To avoid Emergency Garbage collection, each flash vendor will pre-allocate a certain amount of flash to direct all writes (either new data or forwarded updates) when the array is first deployed. This amount of flash is hidden from the applications and is used to absorb new writes while other flash is in garbage collection mode. The amount of pre-allocated flash, along with the speed of the garbage collection process, will determine how fast and long a workload can write before the device throttles down. Once again, the amount of flash deployed (at a single awareness level, multiple SSDs in a single chassis are unaware of each other and therefore do not count here) and the controller logic are key to the overall speed and I/O profile.
Any time a write occurs the operation itself could negatively influence any geometrically adjacent cells so error correction must be run on not only the current I/O but any other possibly effected bits of data. This makes spreading the data out very important and also allows for additional acceleration if the processes are done over larger blocks of awareness and done via custom versions of data protection (normal RAID 5 doesn’t worry about the geometric locality of bits, etc).

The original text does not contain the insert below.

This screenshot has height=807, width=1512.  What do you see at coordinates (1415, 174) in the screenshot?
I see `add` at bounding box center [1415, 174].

Therefore the more time spent developing custom algorithms the more likely the vendor is to have come up with a much faster and stable implementation.
And finally, wear leveling is a huge factor in the life span and performance of NAND flash storage devices. There is a limit to the number of times each cell can be read from or written to and poor algorithms of data distribution, error correction or wear leveling can lead to quick deterioration of space or an inferior speed profile.
All of this wraps up into a brief summary that the amount of flash at each awareness level and the logic used to perform these tasks is one of the largest differentiators between flash deployments.